348. Deputy Michael McGrath asked the Minister for Justice and Equality the number of court cases in each year since 2014 in which it has been shown that the claimant has made a fraudulent claim; the number of times per year the judge has referred the person to the Director of Public Prosecutions as specified in the Civil Liability and Courts Act 2004; and if he will make a statement on the matter. [31101/19]
Minister for Justice and Equality (Deputy Charles Flanagan): As the Deputy is aware, under the provisions of the Courts Service Act 1998, management of the courts is the responsibility of the Courts Service, which is independent in exercising its functions.
However, in order to be of assistance to the Deputy, I have had enquiries made and the Courts Service has informed me that section 25 of the Civil Liability and Courts Act 2004 provides that it is an offence for a person to give or adduce evidence in a personal injuries action that is false or misleading and that the person knows to be false or misleading, or to cause false or misleading evidence to be given or adduced with the intention of misleading the court. It is also an offence for a person to give false or misleading instructions or information to a solicitor or expert in relation to a personal injuries action or to cause false or misleading instructions or information to be given with the intention of misleading the court.
The Courts Service has advised that Courts Service statistics are not compiled in such a way as to provide the information requested by the Deputy. The Deputy will be aware that the Report on the Cost of Employer and Public Liability Insurance by the Cost of Insurance Working Group recognised the data challenges in establishing the number of initial complaints and investigations through to the resultant cases of prosecutions and convictions relating to fraud within the personal injuries area and the Report made recommendations to address this matter.

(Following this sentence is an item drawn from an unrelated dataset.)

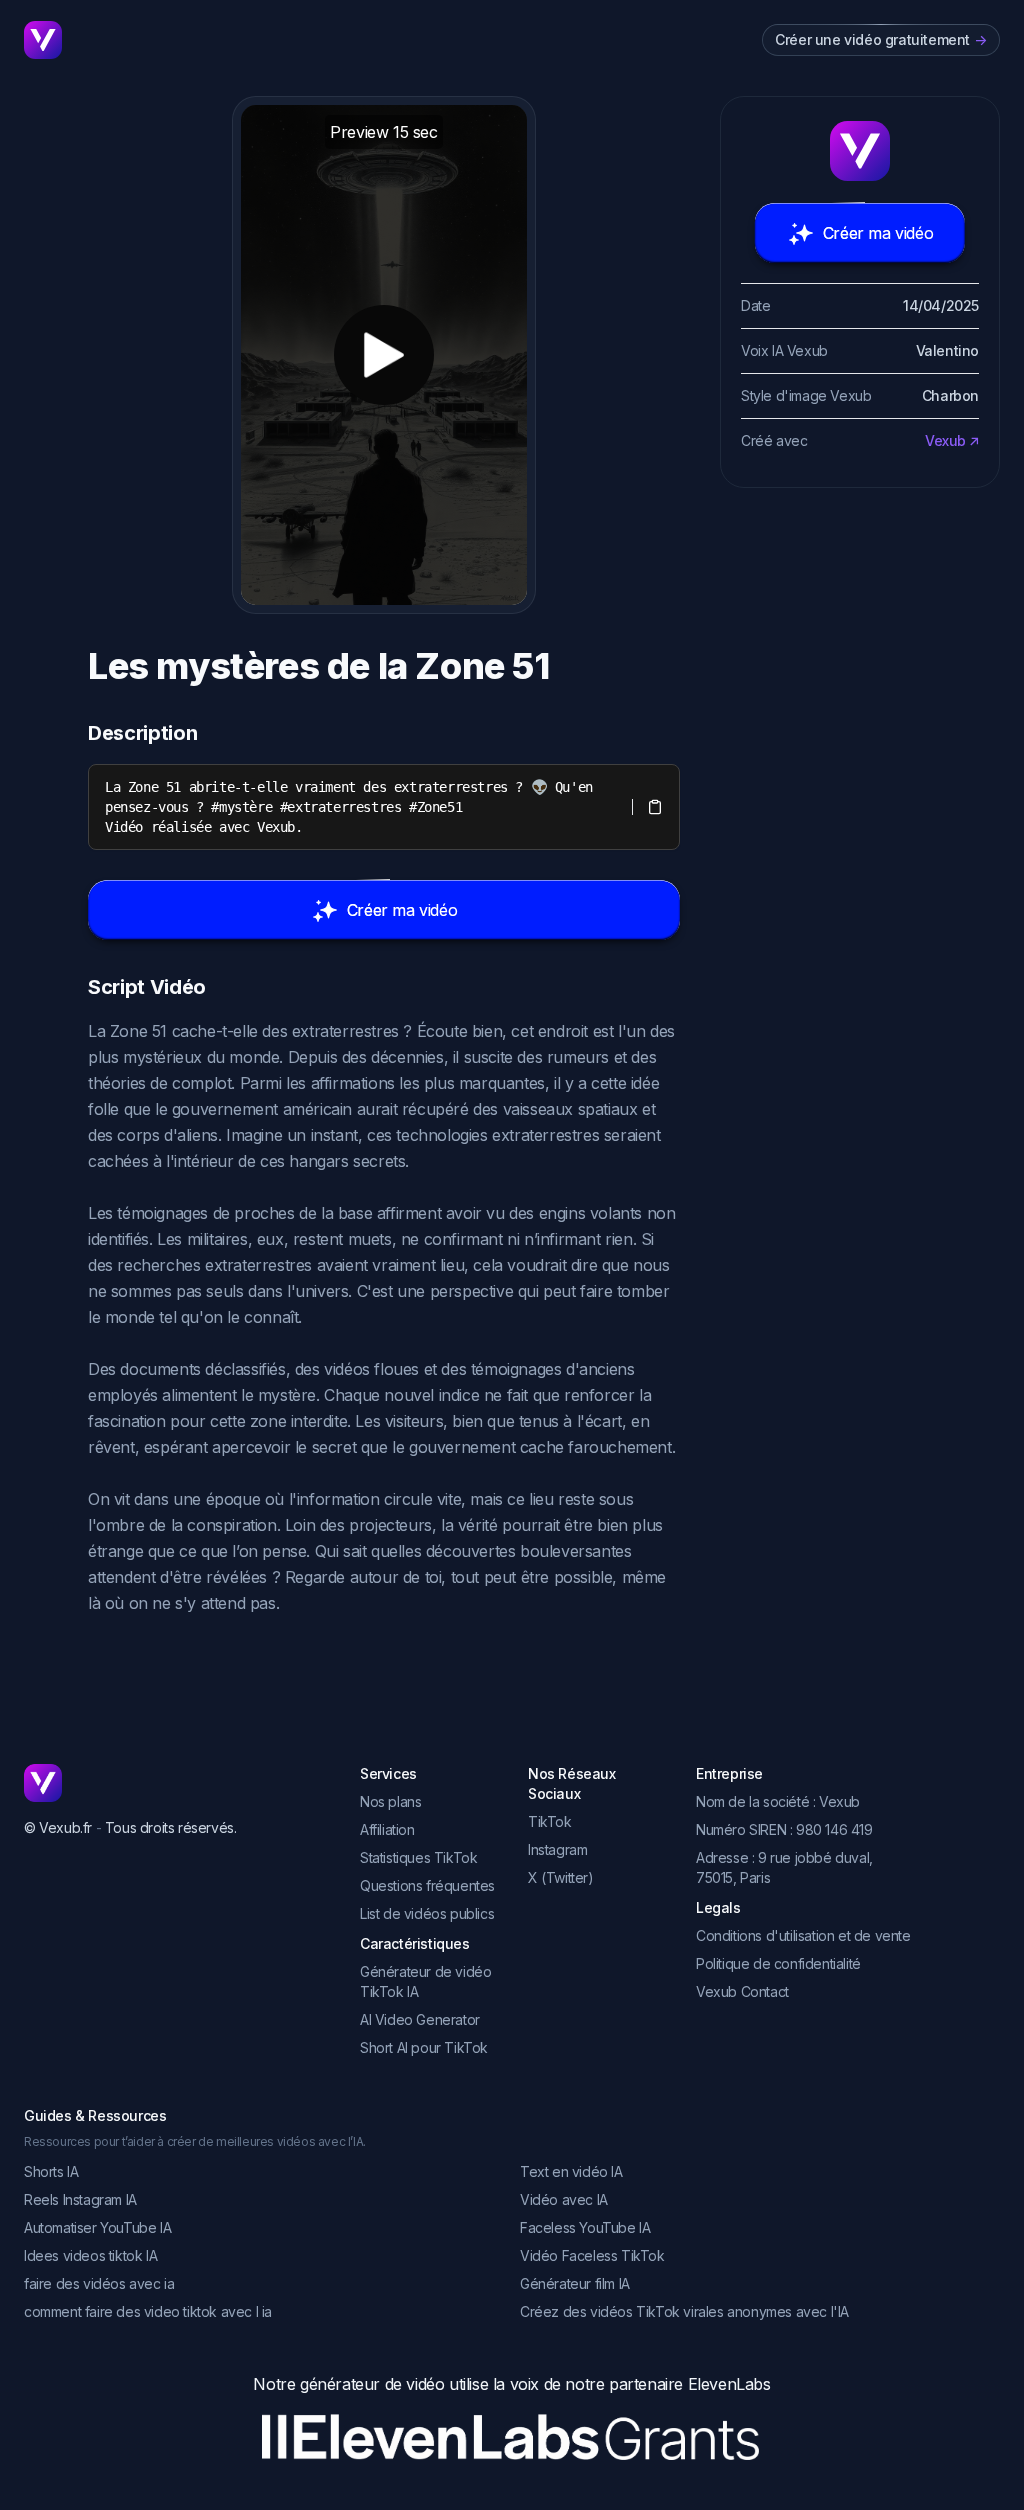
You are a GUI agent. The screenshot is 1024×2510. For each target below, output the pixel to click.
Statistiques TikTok (418, 1857)
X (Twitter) (561, 1877)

While the Courts Service was consulted in respect of recommendation 12 to commence producing statistics on prosecutions and convictions relating to fraud within the personal injuries area, it was considered that the addition of a specific Insurance Fraud category on the PULSE system would allow for the production of such statistics and consequently it was agreed that these statistics would be provided by An Garda Síochána rather that the Courts Service as originally envisaged.

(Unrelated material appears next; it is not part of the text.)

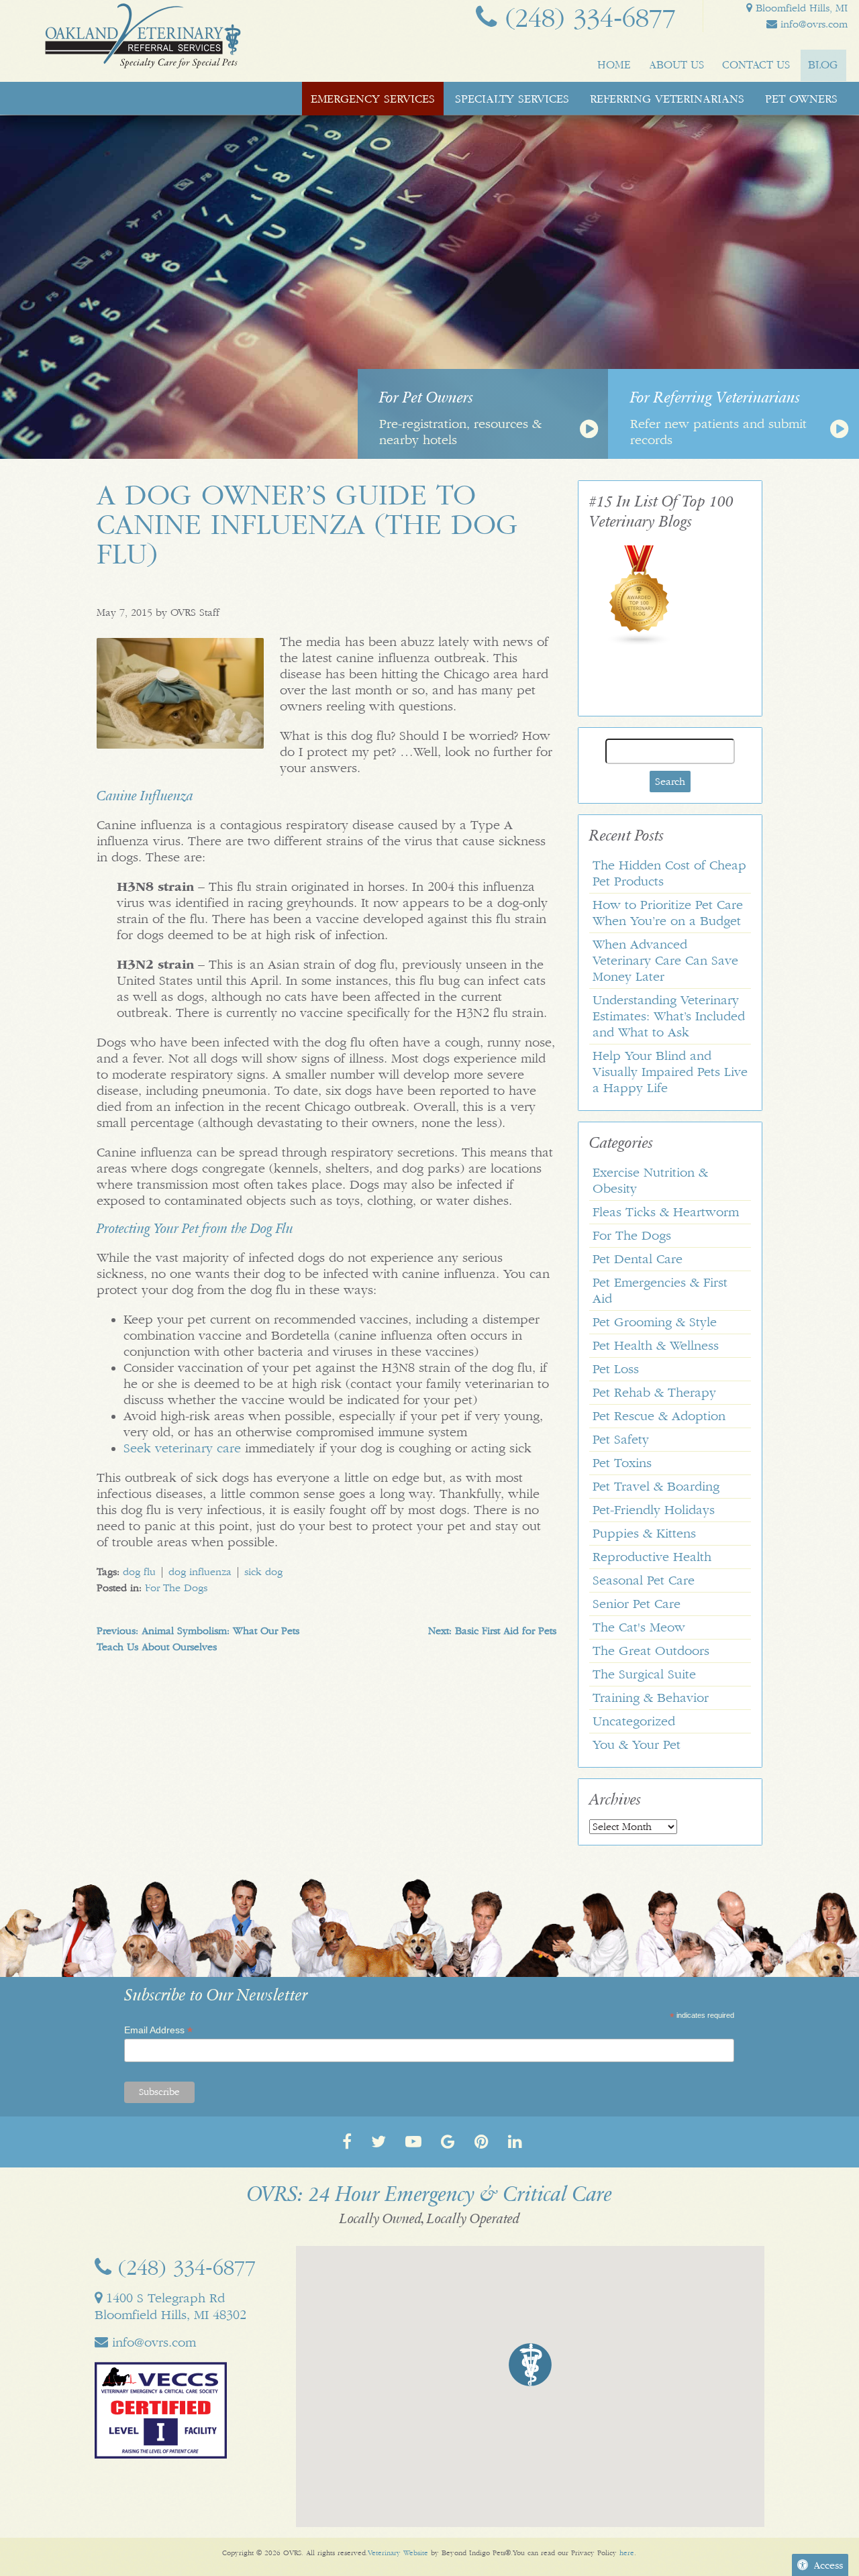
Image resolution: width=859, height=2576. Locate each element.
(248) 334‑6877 (586, 18)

I am informed that while technical issues arose with the introduction of a new "insurance fraud" category on the PULSE system, these issues have now been resolved and the collection of statistics under the new category has commenced.
The most recent figures provided to me by An Garda Síochána show that, in the period 1 November 2018 to end May 2019, 50 incidents of insurance fraud were recorded on PULSE. This equates to just over seven reports per month, with 1 November 2018 being the date on which a new category for "insurance fraud" went live on PULSE. 50% of these incidents related to staged collisions.
It is important to note that the aforementioned figures refer to reports being made to An Garda Síochána in the respective timeframe. Many of the alleged incidents reported during that period are historical in nature and occurred outside of the reporting timeframe.
It is also important to note that, while all incidents come under the umbrella of the "insurance fraud" category, not all of them relate to fraudulent insurance claims. For example, incidents of forged 'no claims bonus' documents, while being an insurance fraud, does not necessarily relate to an insurance claim.
Finally, An Garda Síochána have stressed that the data is correct as at 6 June 2019. However as it is operational data it is, therefore, subject to change. Question No. 349 answered with Question No. 321.